DUBAI: Economic growth in the Gulf will pick up this year and next, helped by Saudi Arabia’s investment program and Expo 2020 in Dubai, although the region will continue to feel the impact of oil output cuts, a Reuters poll showed on Wednesday.
OPEC and non-OPEC allies agreed in December to deepen output cuts, coming in addition to previously agreed curbs of 1.2 million barrels per day (bpd), and will represent about 1.7 percent of global oil output.
Saudi Arabia’s economy grew 0.3 percent in 2019, and is expected to grow 2 percent in 2020 and 2.2 percent in 2021, the poll of 26 economists, conducted January 7-21, projected. A similar poll three months ago gave the same forecasts for 2020 and 2021 but estimated 0.7 percent growth in 2019.
“Saudi Arabia’s third quarter gross domestic product (GDP) data, showing a fall of 0.5 percent year-on-year, was broadly as expected, with OPEC+ cuts constraining the contribution of the oil sector to economic growth,” Oxford Economics wrote in a research note. But diversification efforts “show signs of feedthrough,” it said.
Monica Malik, chief economist at Abu Dhabi Commercial Bank, said a stronger non-oil sector would help Saudi Arabia.
“Real GDP growth in Saudi should benefit from stronger non-oil activity as the investment program gains momentum. The drag from the oil sector should moderate in 2020 following a sharp reduction in oil output in 2019,” she said.
Median forecasts for growth in Oman, a relatively small Gulf crude producer, were significantly slashed. Analysts saw 1 percent growth in 2019, 1.7 percent in 2020 and 2.3 percent in 2021. Three months ago, Oman’s GDP was set to grow 1.3 percent in 2019, 3.2 percent in 2020 and 3 percent in 2021.
Maya Senussi, senior economist at Oxford Economics, said deeper oil production cuts agreed by OPEC and allies in December, and prospects for non-oil activity remaining weak, have weighed on Oman’s outlook.
Analysts forecast growth of 1.7 percent in 2019 for the UAE, down from 2.2 percent in the poll three months ago. Its 2020 and 2021 estimates were unchanged.
The governments of Dubai and Abu Dhabi, the country’s two main emirates, have boosted spending to provide stimulus to their economies.

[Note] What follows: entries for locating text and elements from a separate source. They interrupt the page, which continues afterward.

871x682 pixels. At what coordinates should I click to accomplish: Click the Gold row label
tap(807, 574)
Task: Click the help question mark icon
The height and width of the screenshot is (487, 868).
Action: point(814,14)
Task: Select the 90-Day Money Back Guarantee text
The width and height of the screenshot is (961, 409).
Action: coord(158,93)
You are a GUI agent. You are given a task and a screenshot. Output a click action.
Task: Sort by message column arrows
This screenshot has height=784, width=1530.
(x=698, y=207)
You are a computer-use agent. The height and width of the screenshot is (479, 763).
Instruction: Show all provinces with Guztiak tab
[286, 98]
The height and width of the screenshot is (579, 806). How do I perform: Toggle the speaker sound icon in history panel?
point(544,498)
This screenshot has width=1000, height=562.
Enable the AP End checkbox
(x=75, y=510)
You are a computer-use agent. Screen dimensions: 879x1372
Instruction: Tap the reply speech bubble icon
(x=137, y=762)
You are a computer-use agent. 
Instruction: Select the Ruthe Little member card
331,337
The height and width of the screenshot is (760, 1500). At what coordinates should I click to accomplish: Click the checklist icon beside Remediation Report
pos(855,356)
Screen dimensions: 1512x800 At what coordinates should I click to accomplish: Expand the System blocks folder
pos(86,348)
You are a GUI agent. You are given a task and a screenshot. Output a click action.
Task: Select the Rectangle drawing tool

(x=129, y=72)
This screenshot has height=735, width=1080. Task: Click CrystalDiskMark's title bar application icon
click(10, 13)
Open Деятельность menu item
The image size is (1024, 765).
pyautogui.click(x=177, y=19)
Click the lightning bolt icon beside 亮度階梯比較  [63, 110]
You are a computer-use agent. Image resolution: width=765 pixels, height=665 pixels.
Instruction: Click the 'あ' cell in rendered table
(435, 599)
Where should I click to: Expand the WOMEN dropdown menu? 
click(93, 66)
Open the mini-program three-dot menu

Dubai, which will host Expo 2020 this year, announced a record budget of around $18 billion this year, a 17 percent increase year on year, while Abu Dhabi announced in 2018 a three-year package of $13.6 billion.
Kuwait, which said last week it expects a budget deficit of 9.2 billion dinars ($30.3 billion) in the fiscal year starting on April 1, was forecast to see 0.5 percent economic growth in 2019, down from the 1 percent expected three months ago.
Kuwait’s GDP growth was revised down to 1.9 percent in 2020 from 2.2 percent three months earlier. Expectations for its 2021 growth, however, have risen to 2.6 percent from 2.3 percent.
GDP growth for Qatar, the world’s largest exporter of liquefied natural gas, was revised down to 0.9 percent in 2019 from 2 percent three months ago. Its 2020 forecast was cut to 2.1 percent from 2.4 percent, while its 2021 estimate was lifted to 2.5 percent from 2.3 percent.